BEGIN PASSAGE GIVEN
AutoRec

Introduction to Autoencoders

Autoencoders were first introduced as a neural network that is trained to reconstruct its input. Their main purpose is learning in an unsupervised manner an “informative” representation of the data that can be used for various implications such as clustering. The problem is to learn the functions $A : \mathbb{R}^n \to \mathbb{R}^p$ (encoder) and $B : \mathbb{R}^p \to \mathbb{R}^n$ (decoder) that satisfy

\[\arg\min_{A,B} \mathbb{E}[\Delta \left(\mathbf{x}, B \circ A(\mathbf{x}) \right)]^2 \tag{1}\]

where $\mathbb{E}$ is the expectation over the distribution of $x$, and $\Delta$ is the reconstruction loss function, which measures the distance between the output of the decoder and the input. The latter is usually set to be the $l_2$-norm. In the most popular form of autoencoders, $A$ and $B$ are neural networks. In the special case that $A$ and $B$ are linear operations, we get a linear autoencoder. In the case of a linear autoencoder where we also drop the non-linear operations, the autoencoder would achieve the same latent representation as Principal Component Analysis (PCA). Therefore, an autoencoder is, in fact, a generalization of PCA, where instead of finding a low-dimensional hyperplane in which the data lies, it is able to learn a non-linear manifold. Autoencoders may be trained end-to-end or gradually layer by layer. In the latter case, they are “stacked” together, which leads to a deeper encoder.
END PASSAGE GIVEN
BEGIN DATASET SECTION
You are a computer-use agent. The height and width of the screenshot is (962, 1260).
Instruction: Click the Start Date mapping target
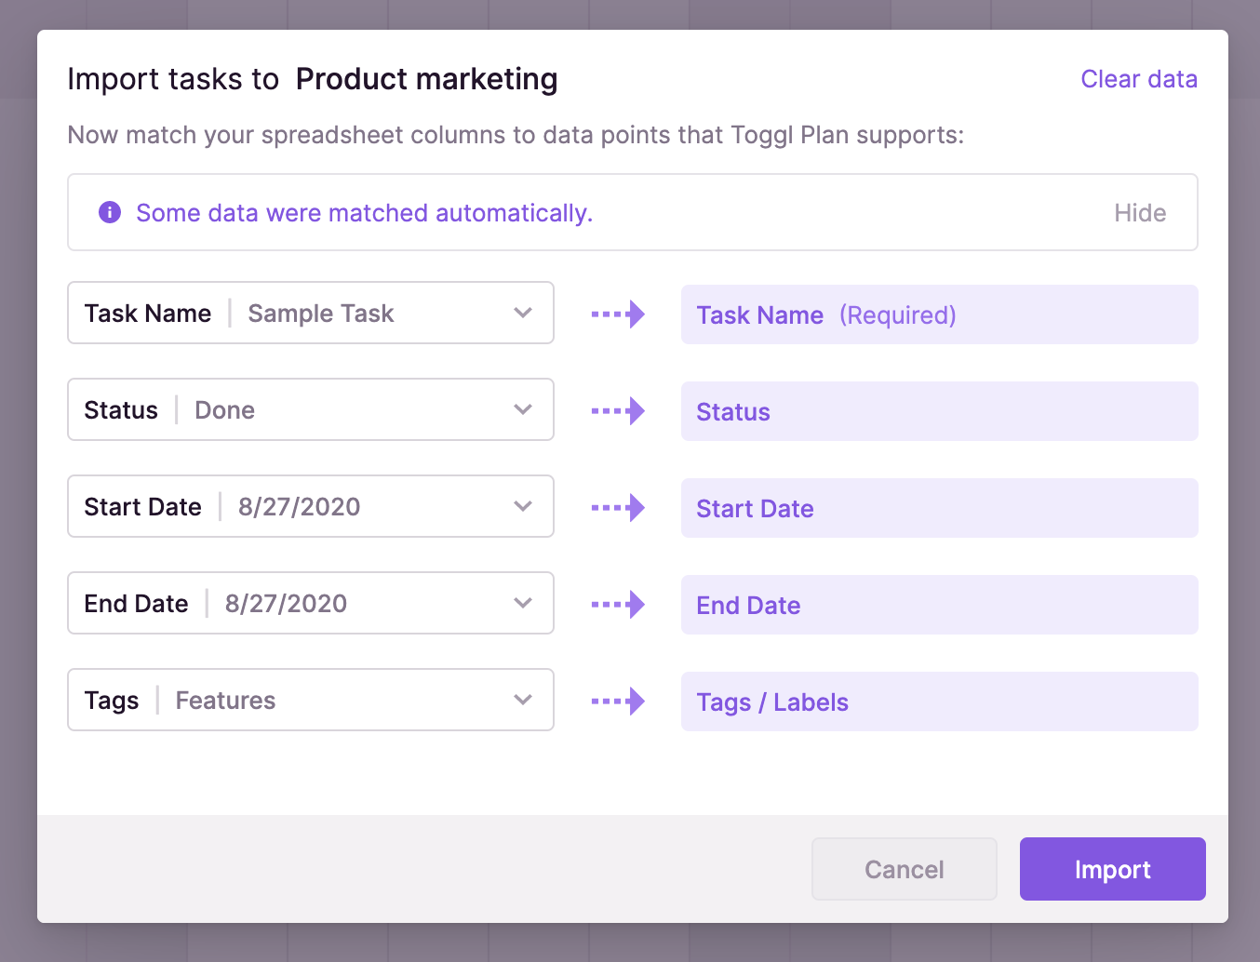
END DATASET SECTION
SET OF TASKS:
1: According to the passage on autoencoders, which method gives the same latent representation as a linear autoencoder with its non-linear operations dropped?
2: Continue the passage on autoencoders from its last sentence.
The lines are not needed here.

RESULTS OF THE TASKS:
1: Principal Component Analysis (PCA).

2:
AutoRec: Autoencoders Meet Collaborative Filtering

Assume a dataset consisting of M users and N items. Let $r_m \in \mathbb{R}^N$ be a partially observed vector for the user $m$ consisting of its preference score to each of the $N$ items where unknown ratings are set to zeros by default. Similarly, let $r_n$ be item $n$’s partially observed vector for each user. The AutoRec model has two variants: user-based AutoRec (U-AutoRec) and item-based AutoRec (I-AutoRec). In U-AutoRec, the autoencoder takes as input each partially observed $r_m$, projects it into a low-dimensional latent (hidden) space, and then reconstruct $r_m$ in the output space to predict missing ratings for purposes of recommendation for specific users. Similarly, for I-AutoRec, the autoencoder learns a lower-dimensional representation of user preferences for specific items.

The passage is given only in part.